То, что происходит здесь, за столом, – это и есть сегодняшняя реальность. Прошлое – в воображении. А воображаемое – крупным планом на маленьком экране. Прошлое не буквально такое, каким оно было, а лишь такое, каким оно могло быть. Открытый телевизионный прием наглядной реконструкции событий и времени. Постепенно этот прием усложняется. Вот уже двое вышли из-за стола, разыграли сценку. Подчеркнуто суховато, не перевоплощаясь, а лишь обозначая контуры персонажа и события – как это могло бы происходить тогда – и снова вернулись на свои места. А те, кто оставались за круглым столом, смотрели и оценивали прошлое, на их глазах сейчас воскрешаемое, и эта их нравственная оценка была отнюдь не менее важна для развития действия, чем только что разыгранная сцена – недаром камера все время давала подвижные портреты тех, кто оставался за столом. Очевидно, что главное совершается именно здесь, за столом, а путешествия в прошлое – это лишь материал для наших сегодняшних раздумий. В течение спектакля всем участникам его доводится неоднократно совершать переходы из настоящего в прошлое, и наоборот. За мгновенными этими переходами то гневно, то восхищенно, то задумчиво наблюдают партнеры, оценивая, как же все это тогда было. И задумываются о сегодняшнем. Они существуют постоянно как бы в двух временных пластах, но всегда – в едином гражданском ключе. И это единство коллективной позиции расследователей и судей – наших современников – цементирует спектакль, казалось бы, начисто лишенный драматургии в обычном, привычном, театральном понимании ее. Героем действия становится человеческая стойкость, верность идее, та удивительная цельность человеческой натуры, независимой личности, которая вызывает и по сей день наше восхищение и преклонение перед жизненным подвигом Чернышевского.

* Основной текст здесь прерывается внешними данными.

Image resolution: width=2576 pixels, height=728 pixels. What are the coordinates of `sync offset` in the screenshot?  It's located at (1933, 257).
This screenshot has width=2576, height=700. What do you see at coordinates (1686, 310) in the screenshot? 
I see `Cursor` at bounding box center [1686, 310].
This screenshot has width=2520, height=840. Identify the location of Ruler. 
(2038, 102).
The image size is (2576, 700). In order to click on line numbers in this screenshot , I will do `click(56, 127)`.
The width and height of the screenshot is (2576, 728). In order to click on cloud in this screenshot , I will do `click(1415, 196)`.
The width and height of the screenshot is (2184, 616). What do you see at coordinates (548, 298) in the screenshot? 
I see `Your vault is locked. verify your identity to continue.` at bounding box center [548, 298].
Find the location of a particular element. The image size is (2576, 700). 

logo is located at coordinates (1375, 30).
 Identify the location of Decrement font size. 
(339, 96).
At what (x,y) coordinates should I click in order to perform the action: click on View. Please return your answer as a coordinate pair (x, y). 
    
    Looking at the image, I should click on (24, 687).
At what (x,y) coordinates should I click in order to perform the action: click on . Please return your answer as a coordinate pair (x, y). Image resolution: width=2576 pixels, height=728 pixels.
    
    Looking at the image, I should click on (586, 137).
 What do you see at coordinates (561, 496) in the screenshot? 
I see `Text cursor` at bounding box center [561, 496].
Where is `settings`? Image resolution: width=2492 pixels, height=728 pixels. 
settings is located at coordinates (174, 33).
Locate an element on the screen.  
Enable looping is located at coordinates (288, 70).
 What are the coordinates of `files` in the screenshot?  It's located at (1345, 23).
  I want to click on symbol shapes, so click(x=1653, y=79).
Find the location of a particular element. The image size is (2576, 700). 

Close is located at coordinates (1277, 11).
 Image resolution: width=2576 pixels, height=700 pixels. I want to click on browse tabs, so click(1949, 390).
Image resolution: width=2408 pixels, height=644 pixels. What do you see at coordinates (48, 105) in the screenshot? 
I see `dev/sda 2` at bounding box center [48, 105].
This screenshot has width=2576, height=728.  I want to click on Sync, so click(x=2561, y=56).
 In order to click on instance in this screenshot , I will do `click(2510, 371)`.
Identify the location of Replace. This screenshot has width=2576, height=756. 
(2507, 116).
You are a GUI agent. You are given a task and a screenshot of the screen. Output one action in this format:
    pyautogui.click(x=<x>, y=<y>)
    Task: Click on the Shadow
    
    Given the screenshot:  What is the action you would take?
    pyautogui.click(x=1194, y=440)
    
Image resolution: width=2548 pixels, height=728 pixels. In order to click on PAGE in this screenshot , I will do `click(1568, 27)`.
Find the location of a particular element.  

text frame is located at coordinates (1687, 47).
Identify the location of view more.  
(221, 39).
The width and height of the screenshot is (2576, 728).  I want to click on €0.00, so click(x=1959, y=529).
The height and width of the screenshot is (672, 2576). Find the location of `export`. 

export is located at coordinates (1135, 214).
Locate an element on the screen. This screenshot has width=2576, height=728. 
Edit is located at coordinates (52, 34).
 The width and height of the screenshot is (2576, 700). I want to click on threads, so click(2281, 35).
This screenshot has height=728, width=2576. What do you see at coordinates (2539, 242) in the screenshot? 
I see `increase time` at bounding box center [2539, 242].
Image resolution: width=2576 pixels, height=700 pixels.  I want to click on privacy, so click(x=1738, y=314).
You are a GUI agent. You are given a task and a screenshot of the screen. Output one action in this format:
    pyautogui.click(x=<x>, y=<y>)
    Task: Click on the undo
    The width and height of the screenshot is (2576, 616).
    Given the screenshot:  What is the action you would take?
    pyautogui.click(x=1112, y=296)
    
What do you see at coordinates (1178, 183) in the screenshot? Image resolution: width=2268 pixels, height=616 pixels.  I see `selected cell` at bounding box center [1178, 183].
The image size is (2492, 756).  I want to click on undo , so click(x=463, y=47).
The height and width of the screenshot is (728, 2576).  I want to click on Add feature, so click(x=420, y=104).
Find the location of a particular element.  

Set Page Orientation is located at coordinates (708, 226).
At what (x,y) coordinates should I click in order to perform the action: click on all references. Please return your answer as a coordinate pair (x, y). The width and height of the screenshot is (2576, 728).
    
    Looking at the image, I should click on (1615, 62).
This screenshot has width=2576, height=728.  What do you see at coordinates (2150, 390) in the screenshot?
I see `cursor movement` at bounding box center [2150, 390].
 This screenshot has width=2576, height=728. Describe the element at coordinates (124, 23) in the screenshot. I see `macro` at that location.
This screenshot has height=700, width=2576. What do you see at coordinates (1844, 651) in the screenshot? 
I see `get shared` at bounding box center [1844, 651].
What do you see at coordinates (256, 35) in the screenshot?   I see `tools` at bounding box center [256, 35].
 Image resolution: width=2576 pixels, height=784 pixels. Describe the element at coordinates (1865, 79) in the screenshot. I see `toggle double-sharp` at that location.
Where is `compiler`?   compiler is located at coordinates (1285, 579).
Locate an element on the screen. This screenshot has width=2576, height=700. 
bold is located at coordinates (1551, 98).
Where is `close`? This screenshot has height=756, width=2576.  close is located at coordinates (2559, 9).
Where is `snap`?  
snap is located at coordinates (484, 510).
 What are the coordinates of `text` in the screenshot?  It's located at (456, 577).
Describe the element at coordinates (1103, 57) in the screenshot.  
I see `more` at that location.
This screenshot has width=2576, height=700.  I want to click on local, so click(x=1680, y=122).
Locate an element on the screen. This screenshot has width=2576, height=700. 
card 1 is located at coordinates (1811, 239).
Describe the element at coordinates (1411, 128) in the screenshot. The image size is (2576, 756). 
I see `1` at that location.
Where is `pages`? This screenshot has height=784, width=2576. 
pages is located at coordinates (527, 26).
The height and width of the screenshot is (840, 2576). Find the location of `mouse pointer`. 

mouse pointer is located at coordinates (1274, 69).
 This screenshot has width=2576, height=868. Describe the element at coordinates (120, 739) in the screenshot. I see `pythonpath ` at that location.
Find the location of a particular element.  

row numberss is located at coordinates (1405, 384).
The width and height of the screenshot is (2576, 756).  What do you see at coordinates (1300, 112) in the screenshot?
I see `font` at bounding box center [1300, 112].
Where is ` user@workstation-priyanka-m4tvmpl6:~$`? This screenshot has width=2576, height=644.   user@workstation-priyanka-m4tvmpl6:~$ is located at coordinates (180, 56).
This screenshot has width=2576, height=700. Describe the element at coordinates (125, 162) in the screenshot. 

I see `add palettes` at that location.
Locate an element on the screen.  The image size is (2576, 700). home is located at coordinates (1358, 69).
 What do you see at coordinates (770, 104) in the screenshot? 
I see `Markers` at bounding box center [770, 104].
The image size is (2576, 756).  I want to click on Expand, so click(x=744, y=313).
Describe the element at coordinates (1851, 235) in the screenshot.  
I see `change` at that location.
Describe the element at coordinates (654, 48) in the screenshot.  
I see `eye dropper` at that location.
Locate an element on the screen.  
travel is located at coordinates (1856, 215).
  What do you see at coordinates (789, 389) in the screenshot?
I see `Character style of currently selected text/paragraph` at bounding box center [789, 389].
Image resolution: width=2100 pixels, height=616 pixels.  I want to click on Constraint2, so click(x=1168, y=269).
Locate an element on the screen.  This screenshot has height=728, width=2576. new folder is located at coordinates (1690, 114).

Чернышевского на экране нет. Но есть ощущение его личности, настолько живое, что кажется: просто нам, зрителям, по прихоти телекамеры все как-то не удается увидеть Николая Гавриловича, с которым с такой очевидностью беседуют другие. Разве мог бы друг Чернышевского, доктор Боков (или, вернее, тот актер, который стал в это мгновение доктором Боковым), смотреть с такой любовью и волнением в… пустоту? Мы слышим вместе с ним голос Чернышевского, а что в кадре в этот момент – всего лишь старинная чернильница да гусиное перо, кажется даже естественным: просто писатель встал на минутку, быть может, отошел к окну, потому-то мы и не видим его, и диалог с доктором Боковым ведет… старинная чернильница да гусиное перо. И царя на экране тоже нет. Но и его присутствие ощутимо. Блестит эполет на царском портрете, заключенном в тяжелую раму, тянется наискосок по груди, увешанной орденами, орденская лента. Только фрагмент портрета, без лица, без рук, как будто олицетворение безликой глыбы власти. У подножия портрета – почтительно склоненное пенсне (мы уже привыкли: раз пенсне – значит, на доклад к царю пришел генерал Потапов – артист В.Эренберг). Мелькает по портрету тень от фигуры царя, нервно расхаживающего по кабинету, и почтительно следят за этой мечущейся из стороны в сторону тенью глаза царского сановника. А за столом настороженно наблюдают эту сцену недобро сузившиеся, непрощающие глаза. И когда тот, кого условно можно назвать корифеем этого «хора», тот, кто у гонга (артист М.Волков), говорит о тюрьме Чернышевского, о страшном Алексеевском равелине, за столом слушают серьезно, сосредоточенно, мрачно. Ибо поединок начался. Невиданный в истории поединок писателя с царским самовластьем, который продлится десятилетия. И в нем будет измерено все величие одной стороны и низость – другой.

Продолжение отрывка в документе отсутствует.